== Segment start ==
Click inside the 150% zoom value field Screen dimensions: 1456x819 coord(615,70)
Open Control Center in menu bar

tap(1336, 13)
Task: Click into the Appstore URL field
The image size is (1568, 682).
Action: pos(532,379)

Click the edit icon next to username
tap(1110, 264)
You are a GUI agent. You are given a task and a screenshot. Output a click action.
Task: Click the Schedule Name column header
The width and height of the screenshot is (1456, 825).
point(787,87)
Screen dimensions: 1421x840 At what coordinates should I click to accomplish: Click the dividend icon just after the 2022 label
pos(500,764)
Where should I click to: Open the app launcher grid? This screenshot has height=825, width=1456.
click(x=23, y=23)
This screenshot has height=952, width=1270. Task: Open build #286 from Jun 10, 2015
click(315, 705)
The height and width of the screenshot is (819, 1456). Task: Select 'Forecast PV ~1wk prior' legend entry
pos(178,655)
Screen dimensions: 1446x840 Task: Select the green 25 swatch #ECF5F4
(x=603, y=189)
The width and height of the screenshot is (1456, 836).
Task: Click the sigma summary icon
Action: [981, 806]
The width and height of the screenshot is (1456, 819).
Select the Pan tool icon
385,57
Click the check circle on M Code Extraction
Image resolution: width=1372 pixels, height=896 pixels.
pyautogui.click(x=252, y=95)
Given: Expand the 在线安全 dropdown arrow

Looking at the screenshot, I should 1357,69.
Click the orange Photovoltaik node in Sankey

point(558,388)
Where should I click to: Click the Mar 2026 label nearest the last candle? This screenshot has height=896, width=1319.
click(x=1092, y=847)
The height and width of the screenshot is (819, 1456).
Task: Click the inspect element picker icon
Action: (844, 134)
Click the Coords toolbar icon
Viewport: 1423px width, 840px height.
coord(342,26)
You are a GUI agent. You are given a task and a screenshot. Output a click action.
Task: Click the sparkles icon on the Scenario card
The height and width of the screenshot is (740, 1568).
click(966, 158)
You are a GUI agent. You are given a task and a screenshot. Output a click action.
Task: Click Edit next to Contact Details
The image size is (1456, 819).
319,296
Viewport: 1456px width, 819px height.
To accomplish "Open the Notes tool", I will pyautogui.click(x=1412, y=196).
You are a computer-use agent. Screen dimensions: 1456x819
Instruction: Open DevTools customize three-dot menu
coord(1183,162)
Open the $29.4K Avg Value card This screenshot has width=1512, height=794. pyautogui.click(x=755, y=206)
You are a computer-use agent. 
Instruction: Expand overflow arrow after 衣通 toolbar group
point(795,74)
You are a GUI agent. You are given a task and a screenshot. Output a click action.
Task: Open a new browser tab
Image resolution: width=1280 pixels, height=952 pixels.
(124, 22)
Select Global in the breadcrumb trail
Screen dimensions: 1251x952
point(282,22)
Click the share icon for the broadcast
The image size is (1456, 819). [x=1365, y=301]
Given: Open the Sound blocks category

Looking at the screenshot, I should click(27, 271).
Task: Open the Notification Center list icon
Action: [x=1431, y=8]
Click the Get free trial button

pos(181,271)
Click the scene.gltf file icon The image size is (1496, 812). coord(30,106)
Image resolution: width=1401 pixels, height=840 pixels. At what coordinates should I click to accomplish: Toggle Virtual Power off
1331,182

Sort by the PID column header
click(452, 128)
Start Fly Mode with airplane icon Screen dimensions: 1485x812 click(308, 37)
== Segment end ==
■ **WORK TASK**
Reproduce the listing above precisely.

■ **WRITTEN RESPONSE**
Click inside the 150% zoom value field Screen dimensions: 1456x819 coord(615,70)
Open Control Center in menu bar

tap(1336, 13)
Task: Click into the Appstore URL field
The image size is (1568, 682).
Action: pos(532,379)

Click the edit icon next to username
tap(1110, 264)
You are a GUI agent. You are given a task and a screenshot. Output a click action.
Task: Click the Schedule Name column header
The width and height of the screenshot is (1456, 825).
point(787,87)
Screen dimensions: 1421x840 At what coordinates should I click to accomplish: Click the dividend icon just after the 2022 label
pos(500,764)
Where should I click to: Open the app launcher grid? This screenshot has height=825, width=1456.
click(x=23, y=23)
This screenshot has height=952, width=1270. Task: Open build #286 from Jun 10, 2015
click(315, 705)
The height and width of the screenshot is (819, 1456). Task: Select 'Forecast PV ~1wk prior' legend entry
pos(178,655)
Screen dimensions: 1446x840 Task: Select the green 25 swatch #ECF5F4
(x=603, y=189)
The width and height of the screenshot is (1456, 836).
Task: Click the sigma summary icon
Action: [981, 806]
The width and height of the screenshot is (1456, 819).
Select the Pan tool icon
385,57
Click the check circle on M Code Extraction
Image resolution: width=1372 pixels, height=896 pixels.
pyautogui.click(x=252, y=95)
Given: Expand the 在线安全 dropdown arrow

Looking at the screenshot, I should 1357,69.
Click the orange Photovoltaik node in Sankey

point(558,388)
Where should I click to: Click the Mar 2026 label nearest the last candle? This screenshot has height=896, width=1319.
click(x=1092, y=847)
The height and width of the screenshot is (819, 1456).
Task: Click the inspect element picker icon
Action: (844, 134)
Click the Coords toolbar icon
Viewport: 1423px width, 840px height.
coord(342,26)
You are a GUI agent. You are given a task and a screenshot. Output a click action.
Task: Click the sparkles icon on the Scenario card
The height and width of the screenshot is (740, 1568).
click(966, 158)
You are a GUI agent. You are given a task and a screenshot. Output a click action.
Task: Click Edit next to Contact Details
The image size is (1456, 819).
319,296
Viewport: 1456px width, 819px height.
To accomplish "Open the Notes tool", I will pyautogui.click(x=1412, y=196).
You are a computer-use agent. Screen dimensions: 1456x819
Instruction: Open DevTools customize three-dot menu
coord(1183,162)
Open the $29.4K Avg Value card This screenshot has width=1512, height=794. pyautogui.click(x=755, y=206)
You are a computer-use agent. 
Instruction: Expand overflow arrow after 衣通 toolbar group
point(795,74)
You are a GUI agent. You are given a task and a screenshot. Output a click action.
Task: Open a new browser tab
Image resolution: width=1280 pixels, height=952 pixels.
(124, 22)
Select Global in the breadcrumb trail
Screen dimensions: 1251x952
point(282,22)
Click the share icon for the broadcast
The image size is (1456, 819). [x=1365, y=301]
Given: Open the Sound blocks category

Looking at the screenshot, I should click(27, 271).
Task: Open the Notification Center list icon
Action: [x=1431, y=8]
Click the Get free trial button

pos(181,271)
Click the scene.gltf file icon The image size is (1496, 812). coord(30,106)
Image resolution: width=1401 pixels, height=840 pixels. At what coordinates should I click to accomplish: Toggle Virtual Power off
1331,182

Sort by the PID column header
click(452, 128)
Start Fly Mode with airplane icon Screen dimensions: 1485x812 click(308, 37)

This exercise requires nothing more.